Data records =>

================================

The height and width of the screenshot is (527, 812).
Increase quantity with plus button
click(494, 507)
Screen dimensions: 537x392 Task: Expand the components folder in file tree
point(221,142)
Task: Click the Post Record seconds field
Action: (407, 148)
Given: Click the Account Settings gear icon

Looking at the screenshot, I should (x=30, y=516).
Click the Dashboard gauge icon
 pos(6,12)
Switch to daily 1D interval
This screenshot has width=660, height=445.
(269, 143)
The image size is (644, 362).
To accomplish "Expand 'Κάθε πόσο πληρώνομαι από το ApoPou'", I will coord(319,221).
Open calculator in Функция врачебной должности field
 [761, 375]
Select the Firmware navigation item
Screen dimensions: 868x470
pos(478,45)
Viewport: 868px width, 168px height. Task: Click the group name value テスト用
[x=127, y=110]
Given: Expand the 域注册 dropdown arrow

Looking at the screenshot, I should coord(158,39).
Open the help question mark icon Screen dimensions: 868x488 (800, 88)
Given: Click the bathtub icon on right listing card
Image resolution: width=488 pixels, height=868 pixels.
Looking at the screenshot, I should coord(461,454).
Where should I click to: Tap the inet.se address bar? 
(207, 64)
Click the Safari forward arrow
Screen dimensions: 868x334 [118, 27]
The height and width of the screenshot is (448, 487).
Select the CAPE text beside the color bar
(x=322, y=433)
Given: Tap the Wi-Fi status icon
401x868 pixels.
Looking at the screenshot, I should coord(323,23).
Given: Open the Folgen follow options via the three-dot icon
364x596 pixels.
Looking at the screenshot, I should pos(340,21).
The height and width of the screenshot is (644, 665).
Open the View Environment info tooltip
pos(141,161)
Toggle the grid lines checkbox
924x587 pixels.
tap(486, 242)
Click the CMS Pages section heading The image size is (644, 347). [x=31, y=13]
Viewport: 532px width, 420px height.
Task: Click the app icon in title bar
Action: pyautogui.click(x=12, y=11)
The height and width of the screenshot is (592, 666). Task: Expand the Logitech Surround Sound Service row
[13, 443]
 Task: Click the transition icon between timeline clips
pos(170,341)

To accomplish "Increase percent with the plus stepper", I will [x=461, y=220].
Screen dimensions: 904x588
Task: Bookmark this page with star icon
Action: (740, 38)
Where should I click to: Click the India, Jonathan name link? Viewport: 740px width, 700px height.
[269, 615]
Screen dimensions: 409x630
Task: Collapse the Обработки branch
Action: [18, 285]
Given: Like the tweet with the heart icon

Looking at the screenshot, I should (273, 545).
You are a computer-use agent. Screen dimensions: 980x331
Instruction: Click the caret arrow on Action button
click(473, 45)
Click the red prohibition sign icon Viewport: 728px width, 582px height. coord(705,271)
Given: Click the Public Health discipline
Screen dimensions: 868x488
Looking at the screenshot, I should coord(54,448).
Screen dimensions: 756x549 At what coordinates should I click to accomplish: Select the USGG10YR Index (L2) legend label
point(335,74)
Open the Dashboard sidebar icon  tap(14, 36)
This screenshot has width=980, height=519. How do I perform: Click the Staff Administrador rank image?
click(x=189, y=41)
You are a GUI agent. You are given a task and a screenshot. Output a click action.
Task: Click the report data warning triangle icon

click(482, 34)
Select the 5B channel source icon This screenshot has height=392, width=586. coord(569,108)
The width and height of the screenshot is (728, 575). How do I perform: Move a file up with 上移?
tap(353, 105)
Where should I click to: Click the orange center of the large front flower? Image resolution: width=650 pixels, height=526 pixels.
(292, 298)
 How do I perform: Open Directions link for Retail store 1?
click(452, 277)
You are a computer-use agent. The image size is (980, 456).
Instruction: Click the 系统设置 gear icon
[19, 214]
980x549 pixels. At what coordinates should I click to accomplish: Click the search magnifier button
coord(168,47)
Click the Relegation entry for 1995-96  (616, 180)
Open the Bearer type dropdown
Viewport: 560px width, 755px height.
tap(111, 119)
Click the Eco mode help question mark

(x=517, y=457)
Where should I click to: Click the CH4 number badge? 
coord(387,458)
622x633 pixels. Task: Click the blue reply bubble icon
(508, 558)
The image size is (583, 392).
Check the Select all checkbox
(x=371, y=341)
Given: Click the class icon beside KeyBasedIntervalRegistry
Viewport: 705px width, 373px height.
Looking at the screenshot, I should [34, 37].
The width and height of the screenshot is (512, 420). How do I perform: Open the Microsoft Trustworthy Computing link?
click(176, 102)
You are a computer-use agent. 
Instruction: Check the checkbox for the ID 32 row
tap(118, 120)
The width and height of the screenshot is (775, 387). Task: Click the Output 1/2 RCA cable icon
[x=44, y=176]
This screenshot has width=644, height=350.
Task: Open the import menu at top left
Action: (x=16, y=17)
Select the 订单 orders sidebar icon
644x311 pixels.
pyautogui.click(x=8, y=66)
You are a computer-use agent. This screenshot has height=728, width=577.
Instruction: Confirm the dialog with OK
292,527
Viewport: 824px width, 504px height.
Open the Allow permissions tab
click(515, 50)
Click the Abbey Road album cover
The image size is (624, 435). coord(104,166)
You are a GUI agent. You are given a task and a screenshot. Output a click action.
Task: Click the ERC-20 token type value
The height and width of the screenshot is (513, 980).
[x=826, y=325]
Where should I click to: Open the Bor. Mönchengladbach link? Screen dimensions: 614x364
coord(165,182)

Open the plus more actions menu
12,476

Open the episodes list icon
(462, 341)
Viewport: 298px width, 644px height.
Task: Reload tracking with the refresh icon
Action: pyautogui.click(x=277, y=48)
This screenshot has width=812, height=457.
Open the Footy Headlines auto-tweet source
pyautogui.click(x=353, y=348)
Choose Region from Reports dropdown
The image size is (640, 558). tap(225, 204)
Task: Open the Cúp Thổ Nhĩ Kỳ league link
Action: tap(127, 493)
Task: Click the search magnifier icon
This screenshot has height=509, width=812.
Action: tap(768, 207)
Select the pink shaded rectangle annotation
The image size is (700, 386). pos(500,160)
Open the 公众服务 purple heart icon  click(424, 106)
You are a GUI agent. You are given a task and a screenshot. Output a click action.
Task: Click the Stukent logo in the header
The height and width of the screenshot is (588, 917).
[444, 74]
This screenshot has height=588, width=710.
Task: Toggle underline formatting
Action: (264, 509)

================================

Exercise objective =>
Print the data word for word.

Exercise solution =>
The height and width of the screenshot is (527, 812).
Increase quantity with plus button
click(494, 507)
Screen dimensions: 537x392 Task: Expand the components folder in file tree
point(221,142)
Task: Click the Post Record seconds field
Action: (407, 148)
Given: Click the Account Settings gear icon

Looking at the screenshot, I should (x=30, y=516).
Click the Dashboard gauge icon
 pos(6,12)
Switch to daily 1D interval
This screenshot has width=660, height=445.
(269, 143)
The image size is (644, 362).
To accomplish "Expand 'Κάθε πόσο πληρώνομαι από το ApoPou'", I will coord(319,221).
Open calculator in Функция врачебной должности field
 [761, 375]
Select the Firmware navigation item
Screen dimensions: 868x470
pos(478,45)
Viewport: 868px width, 168px height. Task: Click the group name value テスト用
[x=127, y=110]
Given: Expand the 域注册 dropdown arrow

Looking at the screenshot, I should coord(158,39).
Open the help question mark icon Screen dimensions: 868x488 (800, 88)
Given: Click the bathtub icon on right listing card
Image resolution: width=488 pixels, height=868 pixels.
Looking at the screenshot, I should coord(461,454).
Where should I click to: Tap the inet.se address bar? 
(207, 64)
Click the Safari forward arrow
Screen dimensions: 868x334 [118, 27]
The height and width of the screenshot is (448, 487).
Select the CAPE text beside the color bar
(x=322, y=433)
Given: Tap the Wi-Fi status icon
401x868 pixels.
Looking at the screenshot, I should coord(323,23).
Given: Open the Folgen follow options via the three-dot icon
364x596 pixels.
Looking at the screenshot, I should pos(340,21).
The height and width of the screenshot is (644, 665).
Open the View Environment info tooltip
pos(141,161)
Toggle the grid lines checkbox
924x587 pixels.
tap(486, 242)
Click the CMS Pages section heading The image size is (644, 347). [x=31, y=13]
Viewport: 532px width, 420px height.
Task: Click the app icon in title bar
Action: pyautogui.click(x=12, y=11)
The height and width of the screenshot is (592, 666). Task: Expand the Logitech Surround Sound Service row
[13, 443]
 Task: Click the transition icon between timeline clips
pos(170,341)

To accomplish "Increase percent with the plus stepper", I will [x=461, y=220].
Screen dimensions: 904x588
Task: Bookmark this page with star icon
Action: (740, 38)
Where should I click to: Click the India, Jonathan name link? Viewport: 740px width, 700px height.
[269, 615]
Screen dimensions: 409x630
Task: Collapse the Обработки branch
Action: [18, 285]
Given: Like the tweet with the heart icon

Looking at the screenshot, I should (273, 545).
You are a computer-use agent. Screen dimensions: 980x331
Instruction: Click the caret arrow on Action button
click(473, 45)
Click the red prohibition sign icon Viewport: 728px width, 582px height. coord(705,271)
Given: Click the Public Health discipline
Screen dimensions: 868x488
Looking at the screenshot, I should coord(54,448).
Screen dimensions: 756x549 At what coordinates should I click to accomplish: Select the USGG10YR Index (L2) legend label
point(335,74)
Open the Dashboard sidebar icon  tap(14, 36)
This screenshot has width=980, height=519. How do I perform: Click the Staff Administrador rank image?
click(x=189, y=41)
You are a GUI agent. You are given a task and a screenshot. Output a click action.
Task: Click the report data warning triangle icon

click(482, 34)
Select the 5B channel source icon This screenshot has height=392, width=586. coord(569,108)
The width and height of the screenshot is (728, 575). How do I perform: Move a file up with 上移?
tap(353, 105)
Where should I click to: Click the orange center of the large front flower? Image resolution: width=650 pixels, height=526 pixels.
(292, 298)
 How do I perform: Open Directions link for Retail store 1?
click(452, 277)
You are a computer-use agent. The image size is (980, 456).
Instruction: Click the 系统设置 gear icon
[19, 214]
980x549 pixels. At what coordinates should I click to accomplish: Click the search magnifier button
coord(168,47)
Click the Relegation entry for 1995-96  (616, 180)
Open the Bearer type dropdown
Viewport: 560px width, 755px height.
tap(111, 119)
Click the Eco mode help question mark

(x=517, y=457)
Where should I click to: Click the CH4 number badge? 
coord(387,458)
622x633 pixels. Task: Click the blue reply bubble icon
(508, 558)
The image size is (583, 392).
Check the Select all checkbox
(x=371, y=341)
Given: Click the class icon beside KeyBasedIntervalRegistry
Viewport: 705px width, 373px height.
Looking at the screenshot, I should [34, 37].
The width and height of the screenshot is (512, 420). How do I perform: Open the Microsoft Trustworthy Computing link?
click(176, 102)
You are a computer-use agent. 
Instruction: Check the checkbox for the ID 32 row
tap(118, 120)
The width and height of the screenshot is (775, 387). Task: Click the Output 1/2 RCA cable icon
[x=44, y=176]
This screenshot has width=644, height=350.
Task: Open the import menu at top left
Action: (x=16, y=17)
Select the 订单 orders sidebar icon
644x311 pixels.
pyautogui.click(x=8, y=66)
You are a computer-use agent. This screenshot has height=728, width=577.
Instruction: Confirm the dialog with OK
292,527
Viewport: 824px width, 504px height.
Open the Allow permissions tab
click(515, 50)
Click the Abbey Road album cover
The image size is (624, 435). coord(104,166)
You are a GUI agent. You are given a task and a screenshot. Output a click action.
Task: Click the ERC-20 token type value
The height and width of the screenshot is (513, 980).
[x=826, y=325]
Where should I click to: Open the Bor. Mönchengladbach link? Screen dimensions: 614x364
coord(165,182)

Open the plus more actions menu
12,476

Open the episodes list icon
(462, 341)
Viewport: 298px width, 644px height.
Task: Reload tracking with the refresh icon
Action: pyautogui.click(x=277, y=48)
This screenshot has width=812, height=457.
Open the Footy Headlines auto-tweet source
pyautogui.click(x=353, y=348)
Choose Region from Reports dropdown
The image size is (640, 558). tap(225, 204)
Task: Open the Cúp Thổ Nhĩ Kỳ league link
Action: tap(127, 493)
Task: Click the search magnifier icon
This screenshot has height=509, width=812.
Action: tap(768, 207)
Select the pink shaded rectangle annotation
The image size is (700, 386). pos(500,160)
Open the 公众服务 purple heart icon  click(424, 106)
You are a GUI agent. You are given a task and a screenshot. Output a click action.
Task: Click the Stukent logo in the header
The height and width of the screenshot is (588, 917).
[444, 74]
This screenshot has height=588, width=710.
Task: Toggle underline formatting
Action: (264, 509)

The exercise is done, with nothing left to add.